Objective: The aim of this study was to investigate experimentally the roles of iron transport-related genes involved in iron-resistance mechanism, using the iron-resistant yeast Saccharomyces cerevisiae as a model organism.

Materials and Methods: S. cerevisiae M8FE strain previously made resistant to iron ion in our previous studies was used with S. cerevisiae CEN.PK113-7D reference strain. The expression levels of AFT1, FET3, FET4, COT1, CCC1 and ZRC1 genes known to be related to iron ion transport were comparatively determined under control, low (1 mM) and high (15 mM) iron-stress conditions, using real-time, quantitative polymerase chain reaction (q rt-PCR) method.

Results: Among the investigated genes, FET3 had the highest variation in expression levels. In the presence of 1 mM iron-stress, FET3 expression increased in iron stress-resistant M8FE strain up to about 16-fold of the reference strain under control conditions whereas it increased to about three-fold at high (15 mM) level of iron-stress. Generally significant increases were also observed in CCC1 and COT1 gene expression levels. AFT1 expression levels decreased under high iron-stress while those of FET4 gene increased under low iron stress. ZRC1 expression level increased up to three-fold of the reference strain under control conditions in M8FE grown only under high (15 mM) iron-stress. High ironstress resulted in a significant increase in CCC1 and COT1 gene expression levels in M8FE, similar to ZRC1.

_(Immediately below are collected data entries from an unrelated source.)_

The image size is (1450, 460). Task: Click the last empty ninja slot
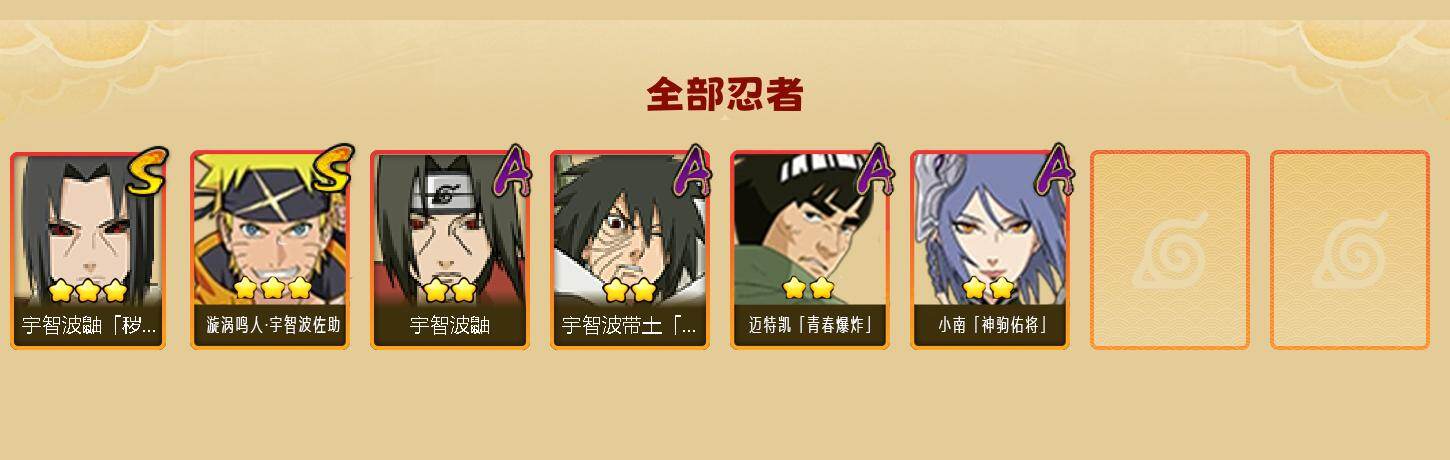(x=1350, y=250)
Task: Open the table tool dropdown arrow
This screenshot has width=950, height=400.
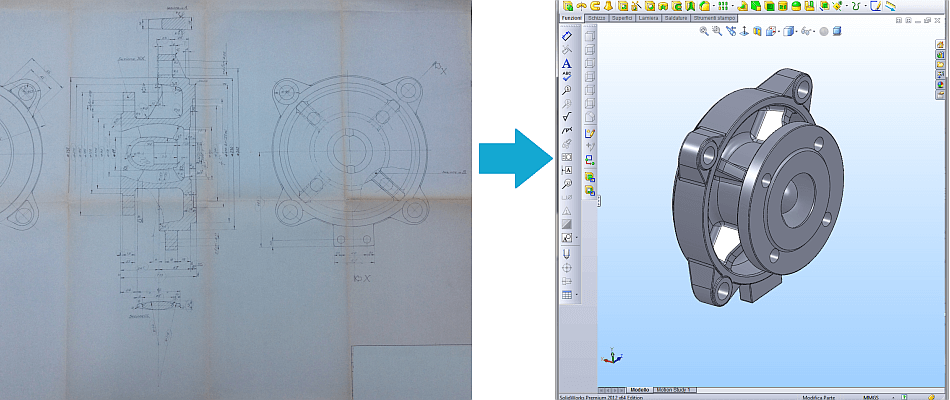Action: [576, 295]
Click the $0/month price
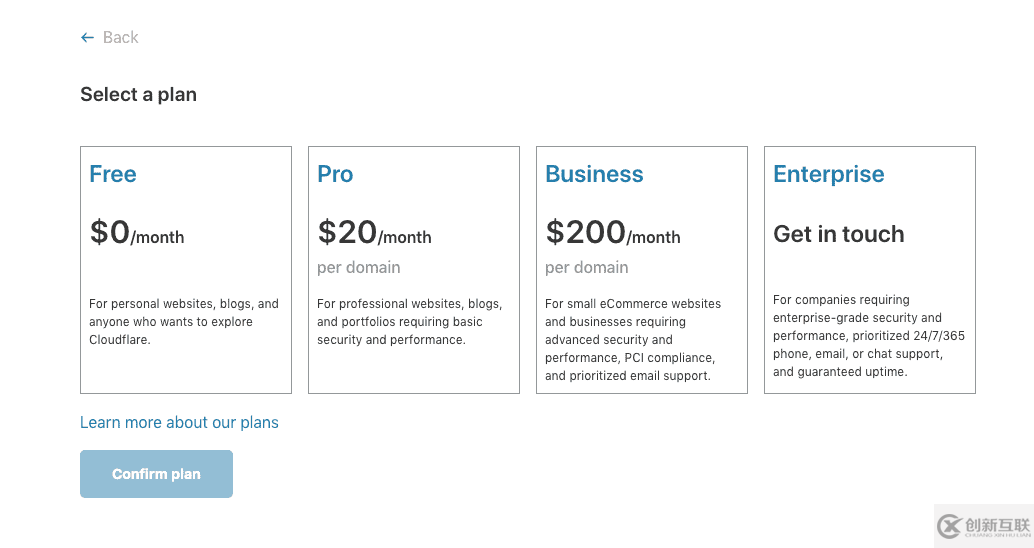1034x548 pixels. (x=137, y=233)

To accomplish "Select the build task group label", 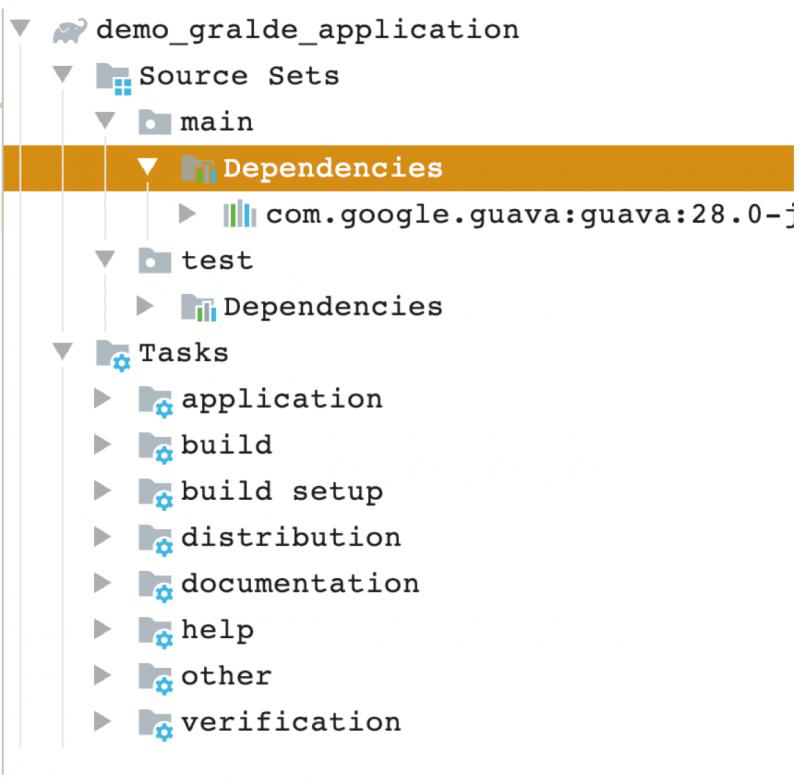I will pos(226,445).
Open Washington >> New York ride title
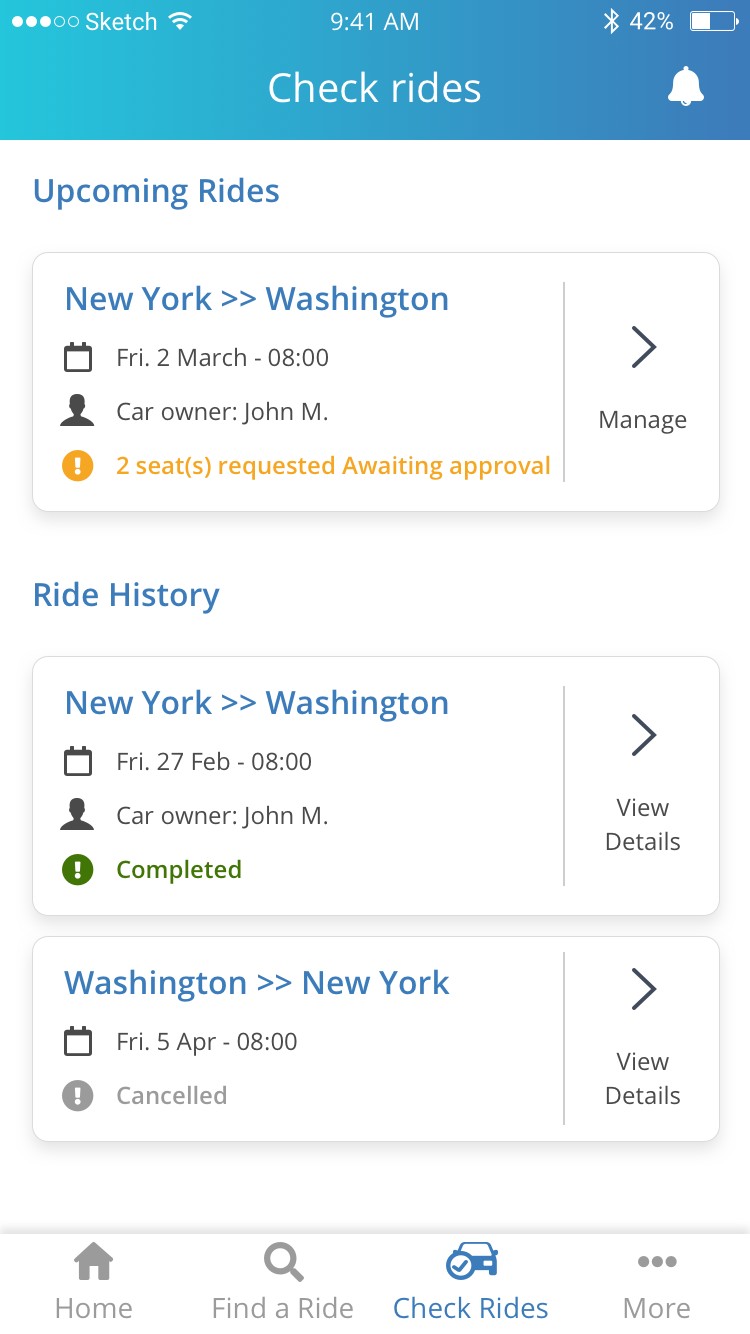Viewport: 750px width, 1334px height. click(x=257, y=983)
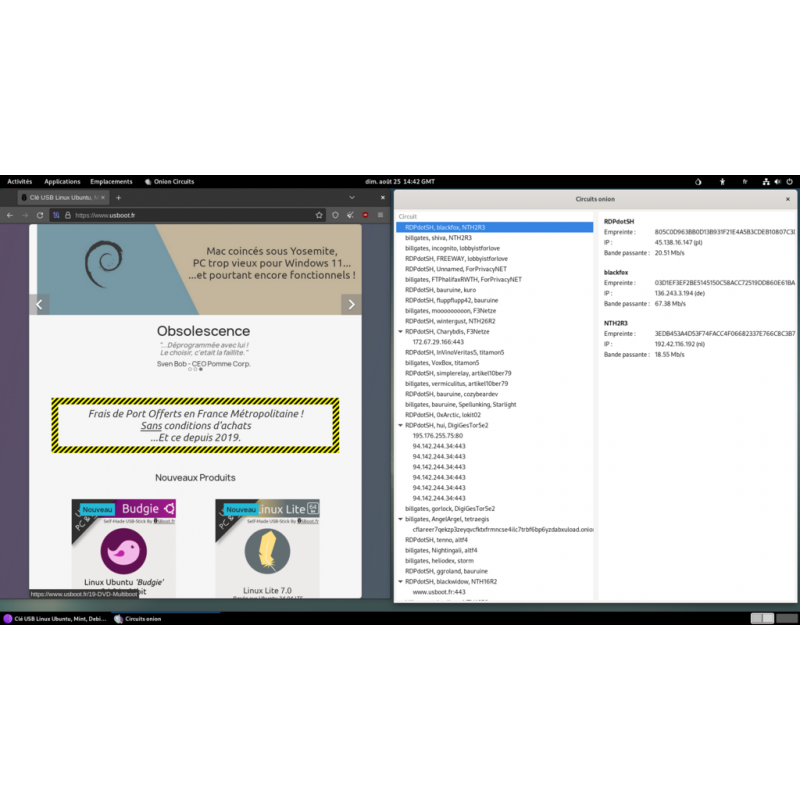Collapse the RDPdotSH, hui, DigiGesTor5e2 circuit
Viewport: 800px width, 800px height.
pyautogui.click(x=401, y=424)
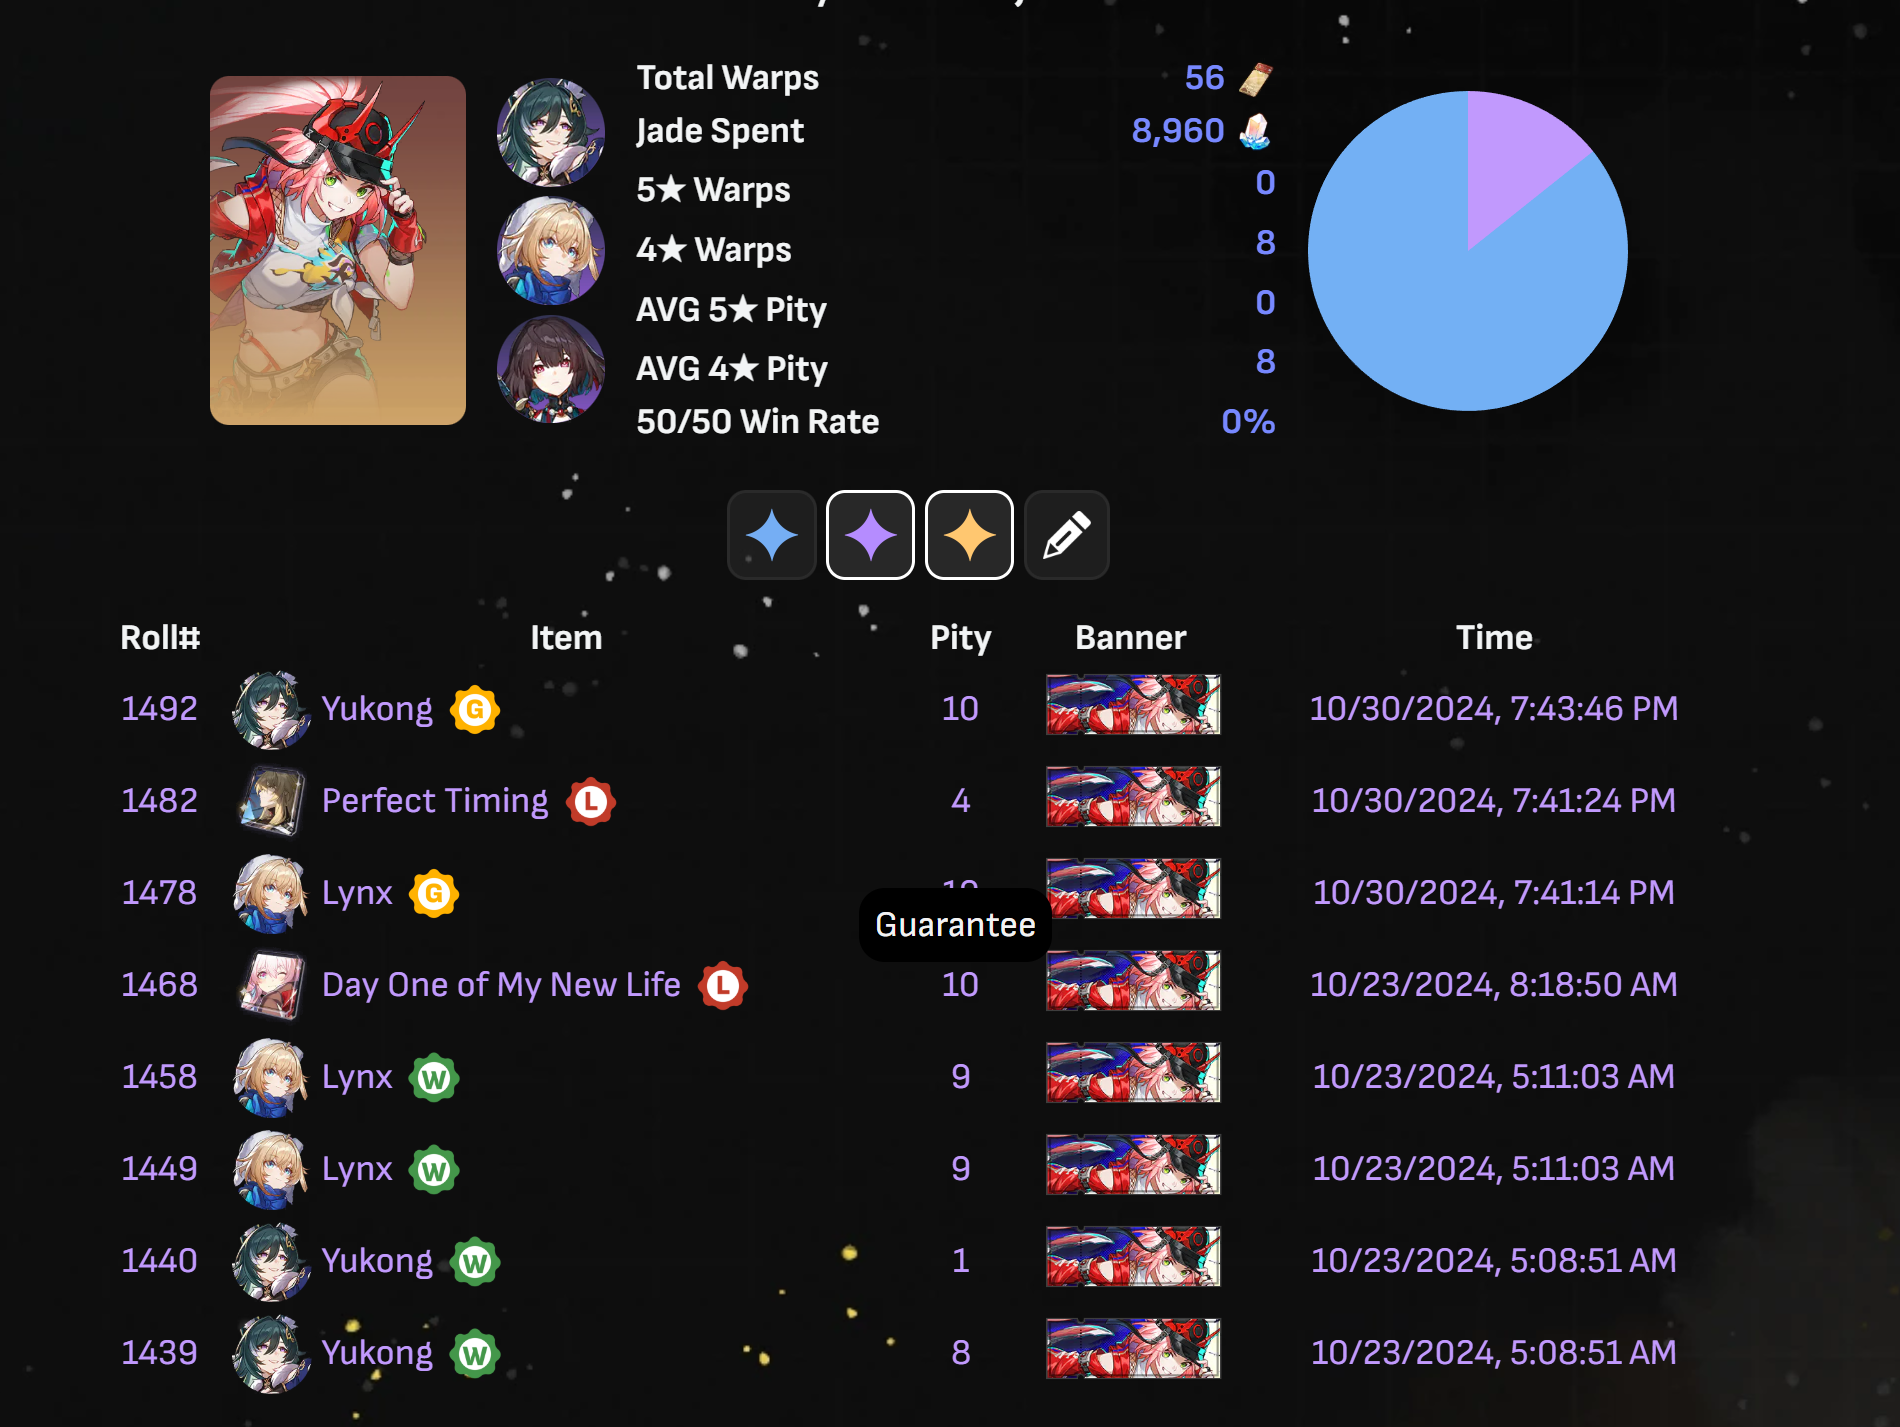The image size is (1900, 1427).
Task: Toggle the purple 4-star filter
Action: click(870, 535)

Conclusions: Gene expression analysis results showed that FET3 and AFT1 genes are related to iron resistance and environmental iron ion levels. Gene expression level data imply that CCC1, responsible for vacuolar iron-transport, ZRC1, for vacuolar zinctransport, and COT1, for vacuolar cobalt transport which all may be associated with vacuolar iron transport under high levels of iron stress, and iron resistance.